An emergency physician client recently asked a question regarding providing inpatient care in a rural critical access hospital. The hospital had a 4 bed emergency department and had 12 inpatient beds. He was recruited as an emergency physician, but since it was a small facility, during his 24 hour shift, the hospital also wanted him to provide inpatient care and round on inpatients during his emergency department shifts. He commented that “I can’t remember the last time I worked up hyponatremia or adjusted a patient’s home medications based on an echocardiogram report.”
Should he take the job?
Under these circumstances, the physician and the hospital could be assuming quite a bit of liability if a patient suffers a bad outcome – either on the inpatient unit or in the emergency room.
Outpatient Care versus Inpatient Care
Emergency medicine training doesn’t involve much inpatient medicine. Once residency training is completed, an emergency physician’s practice is almost always limited to outpatient care in the emergency department or in an acute care clinic. Occasionally, physicians with emergency medicine training may work in a primary care office or may work in a specialty clinic. Few emergency physicians have a lot of experience working in an inpatient setting.

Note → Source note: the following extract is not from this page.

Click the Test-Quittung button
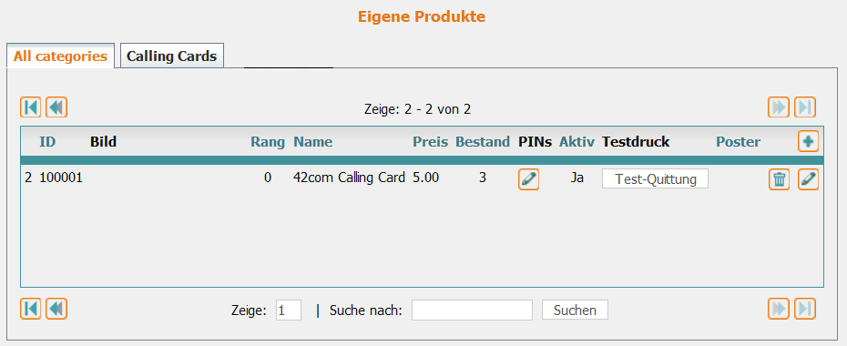The image size is (847, 346). pos(655,179)
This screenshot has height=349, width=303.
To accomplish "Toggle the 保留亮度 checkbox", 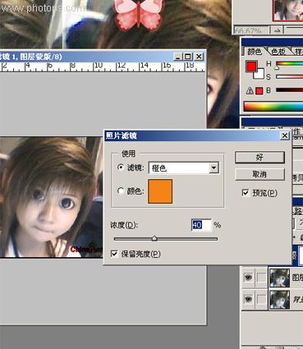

For a physician to perform inpatient care in a hospital, the physician has to be credentialed to perform inpatient care in a hospital. Each hospital has its own criteria for providing physician credentialing. If a hospital credentials a health care provider to perform hospital medicine when that provider has little or no formal training in hospital medicine, it creates an argument for “negligent credentialing” against the hospital.
Consider the duties of a hospitalist. Emergency physicians are comfortable admitting patients for evaluation of chest pain. How many emergency physicians are comfortable ordering appropriate tests for an inpatient workup or with determining patient discharge criteria for patients admitted for chest pain? Similarly, CMS has criteria for admitting a patient to the hospital under observation versus inpatient status. For patients admitted as an inpatient, CMS requires physicians to attest that patient meets inpatient criteria. If a hospital is later the subject of a RAC audit or CMS determines that admitted patients did not meet inpatient criteria, CMS can demand that the hospital reimburse them for any overpayments. The hospital may then seek reimbursement from the physician – especially if the physician agrees to an indemnification clause in an employment contract. How would the emergency physician address simultaneous emergencies on the floor and in the ED? How would the emergency physician address a floor patient that requires extensive time for stabilization and transfer if the emergency department is busy?

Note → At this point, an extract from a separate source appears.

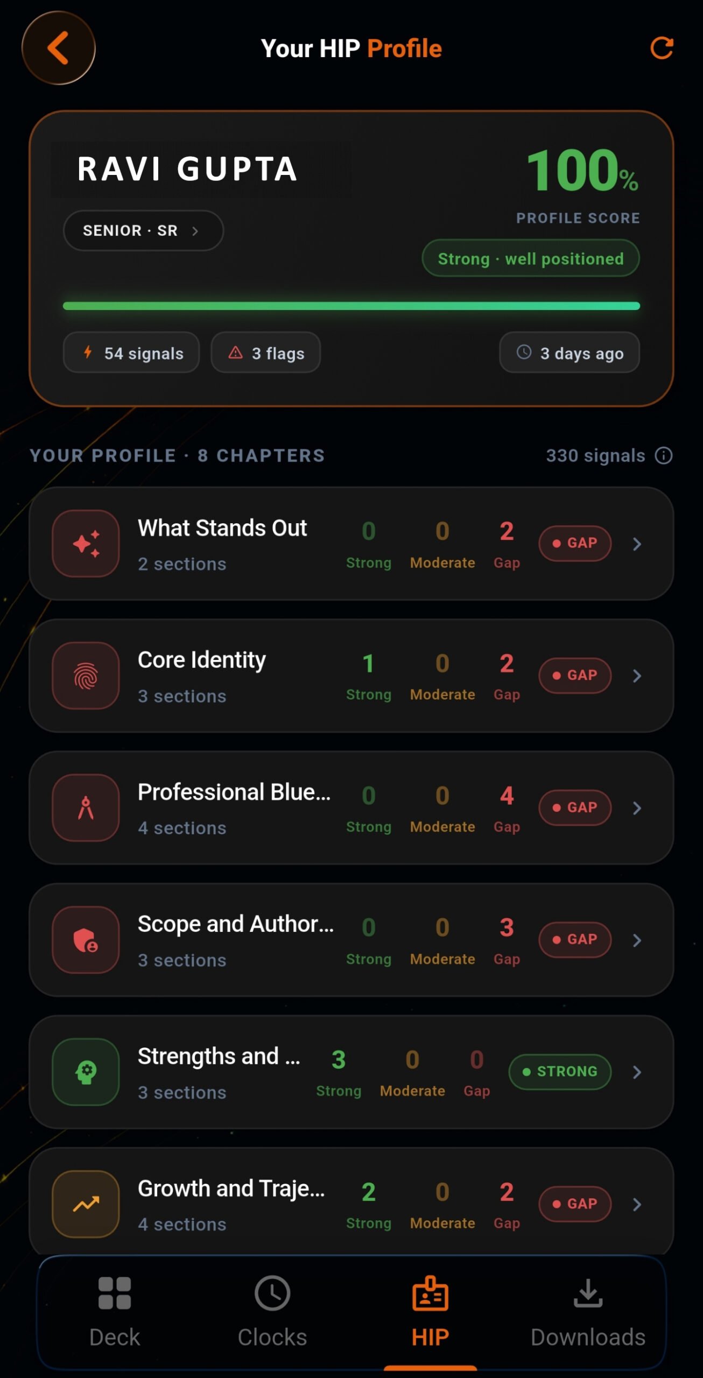Tap the Professional Blueprint compass icon
This screenshot has width=703, height=1378.
click(86, 807)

Are emergency physicians insured when providing routine inpatient care?
If a hospital’s malpractice insurance policy doesn’t provide coverage for both inpatient and outpatient activities (ED is considered outpatient) then the healthcare provider may be left without insurance in the event of a malpractice claim.

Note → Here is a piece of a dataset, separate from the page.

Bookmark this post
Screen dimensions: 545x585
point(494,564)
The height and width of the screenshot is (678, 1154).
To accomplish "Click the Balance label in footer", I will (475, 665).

Is it safe for emergency physicians to provide inpatient care during a shift?
The American College of Emergency Physicians has a policy regarding an emergency physician’s responsibilities outside of the emergency department. https://www.acep.org/patient-care/policy-statements/emergency-physicians-patient-care-responsibilities-outside-of-the-emergency-department/
This policy recommends that hospitals provide response plans for emergencies that occur outside of the emergency department and that those plans should not rely on the presence of an emergency physician. In addition, the policy specifically recommends that emergency physicians are provided with adequate legal protections when responding to inpatient emergencies. This ACEP policy mentions nothing about providing routine inpatient care.
This issue of patient safety when emergency physicians were required to leave the emergency department was addressed in a whistleblower lawsuit filed against two Healthcare Corporation of America (HCA) hospitals and against two subsidiaries of EmCare (now Envision Physician services). In this case, the emergency physician alleged that hospital policies forced the physicians to respond to “code blue” calls in the hospital and also required the physicians to cover emergencies in a separate pediatric emergency department. In one year, emergency physicians were required to leave the emergency department with no available physician 209 times. When the physician wrote a letter to hospital administrators and to EMCARE voicing these concerns, he was fired a few months later. The physician sued both Overland Park Regional Medical Center and EmCare. During the trial his attorney described how publicly traded companies such as Envision and Team Health focused primarily on profits to the detriment of patient safety. After a 10 day trial, the jury awarded the emergency physician a $28.8 million verdict.
Is it safe for the emergency physician to leave an emergency department to care for inpatients during a shift? Occasional trips to the inpatient units to provide critical care in an emergency probably don’t present much of an issue. However, the more time an emergency physician is required to be outside an emergency department during a shift, the more likely that the practice will be viewed as “unsafe.”
Should an emergency physician accept a position that requires both emergency medicine and hospitalist medicine duties? The answer depends upon the physician’s training, practice comfort, and risk tolerance. Being aware of some of the issues involved and talking with other physicians who have worked in the emergency department at the facility may help guide the decision.